Governed by her pragmatism, Merkel is an out and out centrist, acquiring support for her policies through consensus-building. It is an interesting strategy that, in light of her 15-year tenure, has mostly proved its worth – but was only ever going to last so long. Make no mistake: it is Merkel’s practical, level-headed approach which many people, German voters included, appreciate, as evidenced by a bounce-back in approval ratings following her stoic handling of the current coronavirus pandemic. Indeed, German broadcaster ARD estimates that her personal approval rating has never dropped below 46%.
The flipside of pragmatic centrism is, of course, that it risks upsetting both sides: both are satisfied in the most basic sense, but neither is jubilant, a feeling that reduces with distance from the political centre. In Merkel’s case, this has translated into disenchantment of those on the fringes of politics and society, a political vacuum which has been filled by the right-wing extremist party, the AfD. To deal with this threat from the extremes, Merkel has– very reluctantly – revised her political credo, whereby consensus has increasingly come to represent compromise.

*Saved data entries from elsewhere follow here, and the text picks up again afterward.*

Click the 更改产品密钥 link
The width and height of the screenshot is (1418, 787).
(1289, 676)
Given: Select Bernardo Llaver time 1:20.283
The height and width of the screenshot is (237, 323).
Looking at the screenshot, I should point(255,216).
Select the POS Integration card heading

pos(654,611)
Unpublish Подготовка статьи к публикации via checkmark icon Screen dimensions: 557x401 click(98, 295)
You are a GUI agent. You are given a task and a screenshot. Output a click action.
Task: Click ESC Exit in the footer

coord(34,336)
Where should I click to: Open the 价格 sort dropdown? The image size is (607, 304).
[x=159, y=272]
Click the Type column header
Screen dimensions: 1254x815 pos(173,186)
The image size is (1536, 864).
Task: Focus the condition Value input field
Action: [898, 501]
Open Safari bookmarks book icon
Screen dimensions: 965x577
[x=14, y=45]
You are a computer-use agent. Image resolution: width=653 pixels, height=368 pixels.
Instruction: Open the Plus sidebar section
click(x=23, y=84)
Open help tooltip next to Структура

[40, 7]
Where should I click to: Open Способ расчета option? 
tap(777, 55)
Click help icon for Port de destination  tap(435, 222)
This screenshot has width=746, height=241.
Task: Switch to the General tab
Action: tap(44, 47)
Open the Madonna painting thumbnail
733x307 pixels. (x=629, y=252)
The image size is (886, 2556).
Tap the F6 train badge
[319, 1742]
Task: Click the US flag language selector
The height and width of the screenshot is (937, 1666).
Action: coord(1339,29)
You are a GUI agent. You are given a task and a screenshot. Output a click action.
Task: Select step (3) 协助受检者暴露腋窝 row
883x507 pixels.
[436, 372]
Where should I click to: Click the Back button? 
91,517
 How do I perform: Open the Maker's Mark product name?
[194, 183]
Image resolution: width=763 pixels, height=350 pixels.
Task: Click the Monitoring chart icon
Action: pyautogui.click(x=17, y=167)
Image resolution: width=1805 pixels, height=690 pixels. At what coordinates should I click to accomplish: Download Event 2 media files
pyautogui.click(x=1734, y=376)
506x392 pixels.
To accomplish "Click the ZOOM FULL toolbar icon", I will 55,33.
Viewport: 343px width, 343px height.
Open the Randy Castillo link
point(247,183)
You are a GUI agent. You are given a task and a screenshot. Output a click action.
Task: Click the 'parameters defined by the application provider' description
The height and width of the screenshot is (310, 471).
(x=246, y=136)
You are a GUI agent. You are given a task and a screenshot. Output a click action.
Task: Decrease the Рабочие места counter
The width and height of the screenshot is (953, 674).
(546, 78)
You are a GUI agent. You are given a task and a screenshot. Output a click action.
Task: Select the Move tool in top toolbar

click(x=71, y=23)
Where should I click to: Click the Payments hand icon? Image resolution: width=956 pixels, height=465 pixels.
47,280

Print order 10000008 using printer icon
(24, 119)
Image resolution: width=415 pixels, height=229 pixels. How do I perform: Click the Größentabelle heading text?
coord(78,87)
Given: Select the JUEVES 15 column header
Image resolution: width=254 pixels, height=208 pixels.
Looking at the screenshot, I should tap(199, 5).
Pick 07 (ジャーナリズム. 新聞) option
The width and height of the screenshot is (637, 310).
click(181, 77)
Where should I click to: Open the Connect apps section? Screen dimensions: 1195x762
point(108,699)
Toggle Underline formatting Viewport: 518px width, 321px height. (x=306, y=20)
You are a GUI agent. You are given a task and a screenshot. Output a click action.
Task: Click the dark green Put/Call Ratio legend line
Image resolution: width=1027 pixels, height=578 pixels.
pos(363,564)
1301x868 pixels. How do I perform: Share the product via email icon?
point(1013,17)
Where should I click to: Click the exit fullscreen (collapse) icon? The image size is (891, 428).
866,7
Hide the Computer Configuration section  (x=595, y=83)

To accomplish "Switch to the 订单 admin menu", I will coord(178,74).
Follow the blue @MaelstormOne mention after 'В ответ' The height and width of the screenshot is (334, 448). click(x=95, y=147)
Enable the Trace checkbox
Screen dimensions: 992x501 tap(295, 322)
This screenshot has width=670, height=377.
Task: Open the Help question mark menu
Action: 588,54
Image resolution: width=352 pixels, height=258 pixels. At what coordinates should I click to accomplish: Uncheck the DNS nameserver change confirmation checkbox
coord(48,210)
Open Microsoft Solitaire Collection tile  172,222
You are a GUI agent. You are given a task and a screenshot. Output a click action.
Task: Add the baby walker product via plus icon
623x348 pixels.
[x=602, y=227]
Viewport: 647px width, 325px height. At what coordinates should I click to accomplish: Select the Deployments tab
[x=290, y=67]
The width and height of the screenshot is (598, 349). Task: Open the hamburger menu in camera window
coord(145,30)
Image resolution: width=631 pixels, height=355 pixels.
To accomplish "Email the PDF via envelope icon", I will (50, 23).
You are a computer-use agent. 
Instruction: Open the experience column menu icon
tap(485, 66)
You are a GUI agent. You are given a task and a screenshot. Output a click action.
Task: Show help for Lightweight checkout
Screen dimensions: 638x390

On the international stage, Merkel has become a well-respected not to mention powerful figure, proving time and time again that she can keep a cool head in times of crisis. This was best demonstrated in her skilful negotiation of the 2011 eurozone debt crisis. As the de facto leader of the EU, she has proven that she is not a figure to be trifled with, maintaining a firm stance against Turkey’s ascension to the EU and Russian activity in Ukraine.
Whilst her global reputation has gone from strength to strength over the past 15 years, the same cannot be said for her domestic reputation. In becoming the most powerful woman in Europe, there is a sense that Merkel has forgotten about her own country, preferring to strengthen Germany through rather than alongside building a ‘stronger Europe’. Policies that are admired abroad like Germany’s energy transition (Energiewende) and ‘open door’ policy to migration have been distinctly less popular at home due to their socio-economic impact. In particular, the 2015 migrant crisis stands out as the defining moment of her political career. It signified international acceptance of her leadership of the EU whilst also marking the beginning of her downfall at home.
The Merkel era will undoubtedly be remembered – for better or for worse – for its stability in times of crisis, be they economic, social or political. It is a quality that is all too often criticised by contemporaries and taken for granted but will doubtless be sorely missed in today’s increasingly tumultuous political climate. As Merkel’s former heir apparent, Annegret Kramp-Karrenbauer, discovered, it takes considerable skill to keep a party under control, maintain a working coalition government and simultaneously keep an increasingly disparate EU functioning. For 15 years, German and European politics has been dominated by one woman. It is clear that Merkel’s successor has extremely large shoes to fill.